Sobreviela, Manuel
SOBREVIELA, MANUEL
Missionary, explorer, author, and the mapper of the Amazon Basin; b. Epila, Aragon, Spain, date unknown;d. San Francisco de Lima, 1803. He arrived in Peru in 1785 and for eight years was an active and prudent superior at the Colegio de Propaganda Fide of Ocopa, building up its library with several thousand volumes. With the help of excellent collaborators, he concentrated his work on the missions in the Peruvian Amazon up to the Chanchamayo and Pachitea Rivers, achieving his greatest success in the Apurimac, Huallaga, and Ucayali River regions. He founded and organized towns, built roads, and established schools, granges, and shops, thus promoting the river and land trade between civilized regions and the jungle missions. All this formed a base for more solid and lasting evangelical work. With the same purpose in mind, Sobreviela published numerous reports and accounts of the earlier and contemporary Franciscan work in the Peruvian jungle with descriptions of territories, rivers, tribes, and land and river passages, together with a minute analysis of the causes for the flourishing or decay of the missionary centers in which more than 50 missionaries had already perished at the hands of the natives. As an assiduous correspondent of the Mercurio peruano of Lima, he published in that periodical the synthesis of these studies, some of them translated later into English and French.
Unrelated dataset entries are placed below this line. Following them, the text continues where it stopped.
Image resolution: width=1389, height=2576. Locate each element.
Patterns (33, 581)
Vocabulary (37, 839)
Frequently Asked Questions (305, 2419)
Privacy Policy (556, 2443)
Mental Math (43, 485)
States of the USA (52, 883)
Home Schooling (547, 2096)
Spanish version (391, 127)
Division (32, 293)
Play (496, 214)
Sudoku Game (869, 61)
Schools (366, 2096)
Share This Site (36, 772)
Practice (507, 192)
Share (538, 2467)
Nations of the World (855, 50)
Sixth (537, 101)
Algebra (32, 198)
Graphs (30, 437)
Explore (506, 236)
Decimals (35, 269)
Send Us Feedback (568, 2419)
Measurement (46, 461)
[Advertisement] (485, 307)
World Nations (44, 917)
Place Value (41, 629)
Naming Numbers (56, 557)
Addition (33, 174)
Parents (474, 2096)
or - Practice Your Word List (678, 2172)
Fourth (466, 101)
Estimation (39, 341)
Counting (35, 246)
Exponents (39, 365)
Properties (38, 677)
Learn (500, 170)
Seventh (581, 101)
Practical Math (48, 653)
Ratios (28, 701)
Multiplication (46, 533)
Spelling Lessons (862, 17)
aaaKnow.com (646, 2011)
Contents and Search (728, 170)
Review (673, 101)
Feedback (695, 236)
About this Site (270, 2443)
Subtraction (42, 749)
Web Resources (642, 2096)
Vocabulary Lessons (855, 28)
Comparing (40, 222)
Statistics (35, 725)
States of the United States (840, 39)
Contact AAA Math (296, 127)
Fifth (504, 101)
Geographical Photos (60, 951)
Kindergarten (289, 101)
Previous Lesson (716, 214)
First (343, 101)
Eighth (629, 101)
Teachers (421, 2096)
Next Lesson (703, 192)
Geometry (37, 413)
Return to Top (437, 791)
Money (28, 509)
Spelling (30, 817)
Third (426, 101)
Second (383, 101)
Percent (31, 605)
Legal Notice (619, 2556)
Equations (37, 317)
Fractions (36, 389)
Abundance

The most valuable of his various maps, Plan del curso de los ríos Huallaga y Ucayali y de la Pampa del Sacramento (Mercurio peruano, 1791) has had repeated editions, with successive improvements made by Ocopa missionaries and various scientists.
Bibliography: m. de mendiburu, Diccionario históricobiográfico del Peru, 11 v. (Lima 1931–34) 10:224–228. b. izaguirre ispizua, Historia de las misiones franciscanas … , 14 v. (Lima 1922–29).